He calls himself “Uncle Joe” and “Middle Class Joe.” He often talks about his almost archetypal U.S. political success story of rising from the middle class to become a U.S. Senator and Vice-President.

Now he is running for President. Biden contends that he will and has always represented the interests of the U.S. middle class.

In one campaign ad, Biden states, “Maybe the most important thing my mom and dad taught me was that everyone should be treated with dignity. Today too many middle class and working class people, they’re not able to look their kid in the eye and say, ‘Honey, it’s going to be okay,’ and mean it. That’s why I’m running.” In his first campaign speech delivered to a largely union crowd in Pittsburgh, Biden stated “Let me say this simply and clearly, and I mean this: The country wasn’t built by Wall Street bankers, CEOs and hedge fund managers. It was built by you. It was built by the great American middle class.” In an interview, Biden stated, “It’s high time we helped Main Street.”

At a rally in Iowa, Biden summed up his main campaign theme, “I think the moral obligation of our time is to rebuild the middle class…That’s my north star and the reason for that is when the middle class does well, everybody does well.”

Throughout his political career, Biden has portrayed himself as siding with the millions of middle-class workers and small businesspersons who populate Main Street against the bankers, corporate executives and billionaires who inhabit Wall Street.

Is Biden’s self-portrayal accurate? In his long political career, has Biden been the champion of the middle class against the “Wall Street bankers, CEOs and hedge fund managers”?

In this and a number of future articles, I will examine specific presidential candidates not in terms of the liberal, moderate or conservative labels but in terms of their relationship to the U.S. power structure: who supports and funds them, whose power is increased or decreased from the policies they espouse, and whose interests they have in the past and will in the future actually represent.

In a previous article, I analyzed Pete Buttigieg in terms of his relationship to the interests of Wall Street and the corporate elite. In this article, I will examine Joe Biden not in terms of his “social” or “cultural” policies but in terms of whether Biden serves the interests of Wall Street or Main Street. This analysis will be based on identifying Biden’s main contributors, the legislation and policies he supported as senator and vice president, and his statements and policy proposals.

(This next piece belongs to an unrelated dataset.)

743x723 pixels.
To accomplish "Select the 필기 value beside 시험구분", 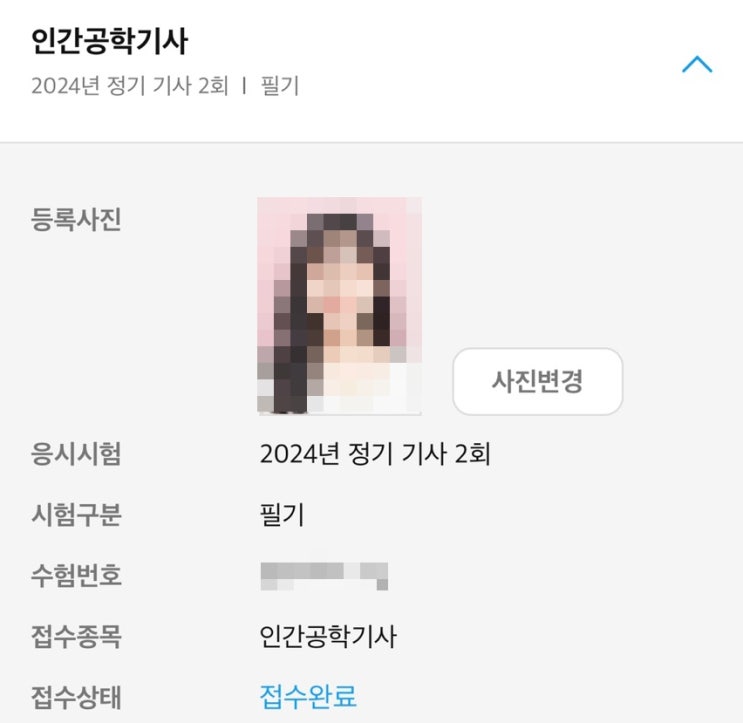I will (x=281, y=515).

As a Presidential Candidate, Biden Literally Promised Wall Street and Billionaires: “I Won’t Let You Down, I Promise You.” Biden has gone to great lengths to reassure Wall Street of his fidelity. For example, in June 2019, Joe Biden addressed more than 100 wealthy donors at the Carlyle Hotel in Manhattan.

The crowd included Robert Rubin (former Co-Chair of Goldman Sachs and Treasury Secretary under Clinton) and Robert Altman (former co-head of investment banking at Lehman Brothers; Assistant Secretary of the Treasury under Carter and Clinton; and former Vice-Chairman of the Blackstone Group). Obviously, the attendees represented not just the mega-rich but also some of the most powerful members of the Wall Street political elite.

Biden not only pledged his fealty to their interests but also differentiated himself from the progressive wing of the Democratic Party. Biden stated “The truth of the matter is, you all, you all know, you all know in your gut what has to be done. We can disagree in the margins but the truth of the matter is it’s all within our wheelhouse and nobody has to be punished. No one’s standard of living will change, nothing would fundamentally change…I need you very badly. I hope if I win this nomination, I won’t let you down. I promise you.”

Follow the Money: Biden Has Always Relied on Contributions from Wall Street. Biden has been beholden to Wall Street and billionaire donors throughout his entire career.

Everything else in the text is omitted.